Além disso, a morosidade e a ineficiência do Inpi propiciaram o surgimento de despachantes, ou seja, de grupos que se oferecem para “ajudar” na intermediação do processo, lucrando com isso. É esse o caso, como mostrou a reportagem do Estado, da Associação Nacional dos Inventores (ANI), entidade que chega a cobrar R$ 40 mil de inventores, sem oferecer qualquer garantia por seus serviços. Os diretores da ANI alegam que o valor cobre os gastos com o serviço, que, de tão amador, inclui uma pesquisa no Google, para saber se alguém já teve a mesma ideia antes. Nas empresas e centros de pesquisa, expedientes como esse e o anacronismo das regras do Inpi sofrem críticas acirradas. “Isso atrasa e prejudica a inovação no Brasil”, diz Ado Jório, pró-reitor de pesquisa da Universidade Federal de Minas Gerais (UFMG).

Como a agilidade no registro de patentes é um requisito básico para o estímulo à inovação de processos e produtos, o governo – pressionado por universidades e empresas – prometeu há alguns meses investir na informatização dos serviços de análise dos pedidos de patentes protocolados na década de 2010, para reduzir o tempo médio de espera para cinco anos.

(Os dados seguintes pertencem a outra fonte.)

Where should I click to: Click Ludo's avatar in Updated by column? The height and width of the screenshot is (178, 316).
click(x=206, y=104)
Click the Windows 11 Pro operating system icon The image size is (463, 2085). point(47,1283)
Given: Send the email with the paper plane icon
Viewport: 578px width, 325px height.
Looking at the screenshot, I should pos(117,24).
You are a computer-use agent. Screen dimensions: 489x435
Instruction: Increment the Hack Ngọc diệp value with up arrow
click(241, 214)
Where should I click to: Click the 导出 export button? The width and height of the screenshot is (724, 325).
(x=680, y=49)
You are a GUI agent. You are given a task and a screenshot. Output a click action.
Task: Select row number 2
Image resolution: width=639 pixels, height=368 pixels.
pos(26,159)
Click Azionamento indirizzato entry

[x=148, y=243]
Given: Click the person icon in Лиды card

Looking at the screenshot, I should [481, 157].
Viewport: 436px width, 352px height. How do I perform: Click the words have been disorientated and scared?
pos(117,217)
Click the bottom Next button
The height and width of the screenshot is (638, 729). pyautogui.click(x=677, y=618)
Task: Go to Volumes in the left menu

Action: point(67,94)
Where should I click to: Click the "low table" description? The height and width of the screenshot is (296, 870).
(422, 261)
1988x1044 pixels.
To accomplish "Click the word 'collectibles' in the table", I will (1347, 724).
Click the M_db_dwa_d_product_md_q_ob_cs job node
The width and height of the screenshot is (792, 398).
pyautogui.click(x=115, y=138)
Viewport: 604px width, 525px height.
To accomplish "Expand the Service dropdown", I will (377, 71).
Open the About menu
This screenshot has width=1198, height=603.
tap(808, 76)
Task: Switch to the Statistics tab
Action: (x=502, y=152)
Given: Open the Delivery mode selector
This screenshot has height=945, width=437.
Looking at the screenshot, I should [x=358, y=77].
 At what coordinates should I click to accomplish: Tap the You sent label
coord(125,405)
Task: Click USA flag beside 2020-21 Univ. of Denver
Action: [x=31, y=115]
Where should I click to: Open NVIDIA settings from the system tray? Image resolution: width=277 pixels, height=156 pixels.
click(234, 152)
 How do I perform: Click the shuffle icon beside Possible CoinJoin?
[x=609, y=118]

O objetivo, contudo, não foi atingido, apesar de alguns técnicos terem sido contratados para integrar o quadro de pesquisadores encarregados de analisar os processos.

Para tentar acabar de uma vez por todas com a fila de espera, o Inpi tomou então a decisão de aprovar automaticamente – ou seja, sem o devido exame técnico e jurídico – todos os registros que aguardam patente, com exceção dos farmacêuticos. Segundo a direção do órgão, as empresas que se sentirem lesadas terão de procurar a Justiça ou impetrar pedido de nulidade em até 90 dias.

A iniciativa causou espanto nos meios jurídicos, na comunidade científica e na iniciativa privada. Isso porque, ao jogar a responsabilidade para os tribunais, que também são muito lentos, o Inpi consagrou sua inépcia e fez letra morta da Lei de Propriedade Intelectual, ampliando a insegurança jurídica no setor de patentes. “É absurdo. Se eu mandar um pedido de patente falando que beber água é minha invenção, ele será aprovado automaticamente e todos terão de pagar royalties para mim”, diz o pró-reitor de pesquisa da UFMG, não escondendo sua perplexidade com tanta demonstração de incompetência.